Alleyn and Troy returned together to the Zodiac . They found Dr Natouche reading on deck and the other passengers distantly visible in a seated group on the far hillside above the ford.

Natouche glanced up for a moment at Troy. She walked towards him and he stood up.

“Rory,” Troy said, “you’ve not heard how good Dr Natouche has been. He gave me a lovely lunch at Longminster and he was as kind as could be when I passed out this afternoon.”

Alleyn said: “We’re lucky, on all counts, to have you on board.”

“I have been privileged,” he replied with his little bow.

“I’ve told him,” Troy said, “how uneasy you were when she disappeared and how we talked it over.”

“It was not, of course, that I feared that any violence would be done to her. There was no reason to suppose that. It was because I thought her disturbed.”

“To the point,” Alleyn said, “where she might do violence upon herself?”

Dr Natouche folded his hands and looked at them. “No,” he said. “Not specifically. But she was, I thought, in a very unstable condition: a condition that is not incompatible with suicidal intention.”

“Yes,” Alleyn said. “I see. Oh dear.”

“You find something wrong, Mr Alleyn?”

“No, no. Not wrong. It’s just that I seem to hear you giving that opinion in the witness box.”

“For the defence?” he asked calmly.

“For the defence.”

“Well,” said Dr Natouche, “I daresay I should be obliged to qualify it under cross-examination. While I am about it, may I give you another opinion? I think your wife would be better away from the Zodiac . She has had a most unpleasant shock, she is subject to migraine and I think she is finding the prospect of staying in the ship a little hard to face.”
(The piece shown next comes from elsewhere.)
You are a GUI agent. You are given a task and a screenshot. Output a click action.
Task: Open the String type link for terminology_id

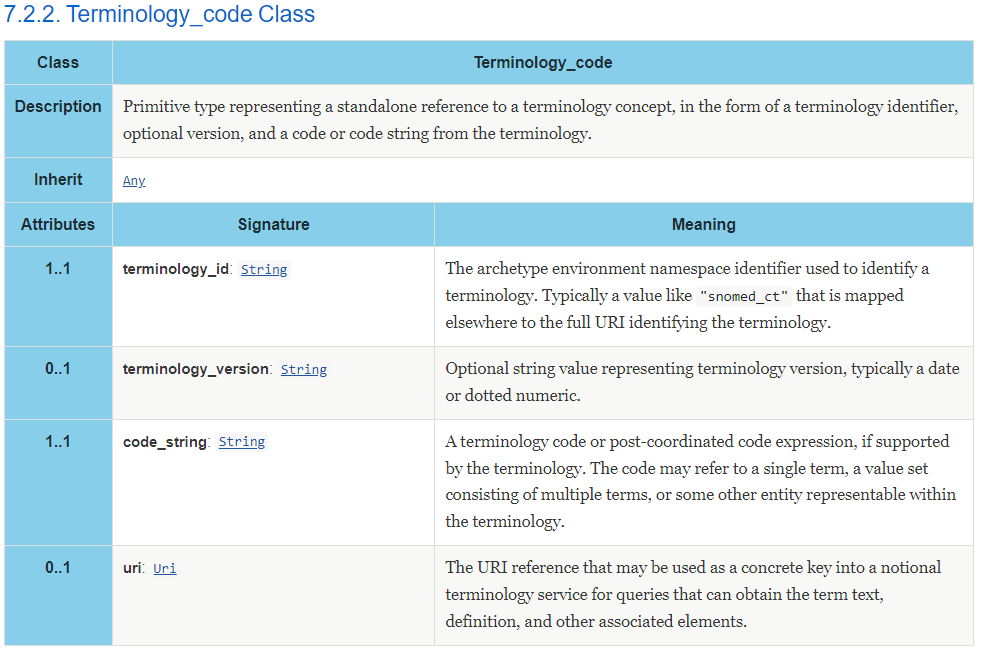click(264, 270)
“No, no,” Troy said. “Not at all. Not now.”

“You mean not now your husband is here. Of course. But I think he will be very much occupied. You must forgive me for my persistence but—why not a room at the inn in Ramsdyke? Or even in Norminster? It is not far.”
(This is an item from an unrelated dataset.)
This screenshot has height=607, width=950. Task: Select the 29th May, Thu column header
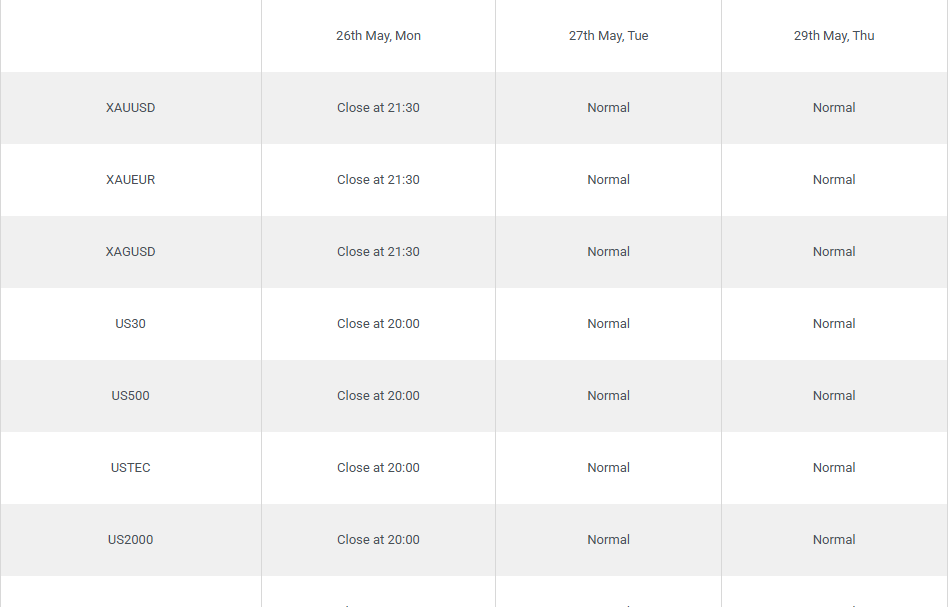tap(834, 36)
“I couldn’t agree more,” Alleyn said, “but there are difficulties. If my wife is given leave—”

“Some of us may also demand it? If you will allow me I’ll suggest that she should go immediately and I’ll say that as her medical adviser, I insisted.”

“Rory — would it be easier? It would, wouldn’t it? For you? For both of us?”

“Yes, darling, it would.”

“Well, then?”

She saw Alleyn give Natouche one utterly noncommittal look of which the doctor appeared to be perfectly unaware. “I think you are right,” Alleyn said. “I have been in two minds about it but I think you are right. How far is it by road to Norminster?”
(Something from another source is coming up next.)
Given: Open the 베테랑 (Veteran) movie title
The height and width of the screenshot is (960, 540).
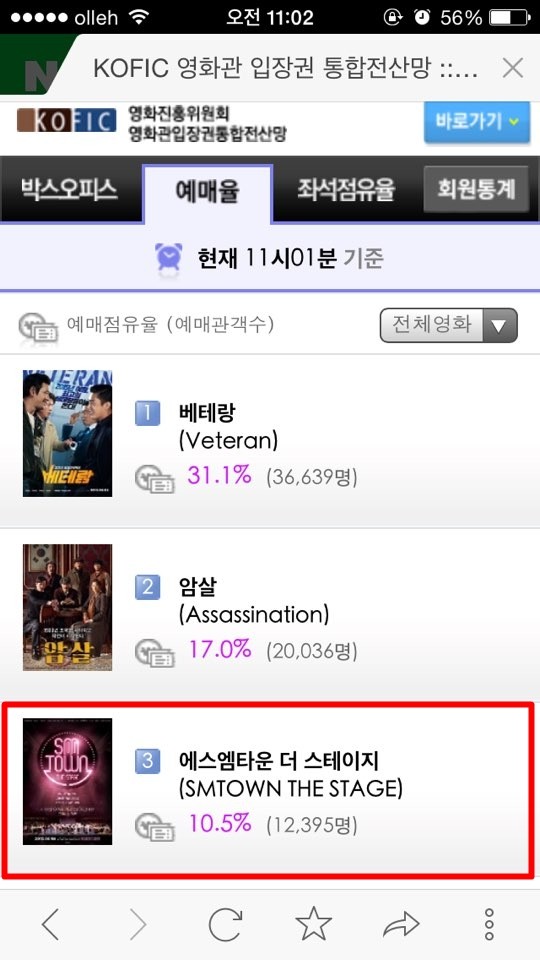Looking at the screenshot, I should coord(228,426).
“Six miles and three-eighths,” Natouche said.

“How very well-informed!”

“Dr Natouche is a map-maker,” Troy. said. “You must see what he’s doing.”

“Love to,” Alleyn agreed politely. “Where did you stay in Norminster, Troy? The Percy, was it?”

“Yes.”

“All right?”

“Perfectly.”

“I’ll ring it up from the lockhouse. If they’ve got a room I’ll send for a taxi. We’ll obey doctor’s orders.”

“All right. But—”

“What?”

“I’ll feel as if I’m ratting. So will they.”

“Let them.”

“All right.”

“Would you go down and pack, then?”

“Yes. All right.” They could say nothing to each other, Troy thought, but “all right”.

She went down to her cabin.

Natouche said: “I hope you didn’t mind my making this suggestion. Your wife commands an unusual degree of self-discipline, I think, but she really has had as much as she should be asked to take. I may say that some of the passengers would not be inclined to make matters any easier for her if she stayed.”

“No?”

“They are, I think, a little suspicious of the lost fur.”

“I can’t blame them,” Alleyn said dryly.

“Perhaps,” Natouche continued, “I should say this. If you find, as I think you will, that Miss Rickerby-Carrick was murdered I fully realise that I come into the field of suspects. Of course I do. I only mention this in case you should think that I try to put myself in an exclusive position by speaking as a doctor in respect of your wife.”

“Do you suppose,” Alleyn asked carefully, “that any of the others think it may be a case of homicide?”

“They do not confide in me, but I should undoubtedly think so. Yes.”

“And they suspect that they will come into the field of inquiry?”

“They would be extremely stupid if they did not expect to do so,” he said. “And by and large I don’t find they are stupid people. Although at least three of them will certainly begin to suspect me of killing Miss Rickerby-Carrick.”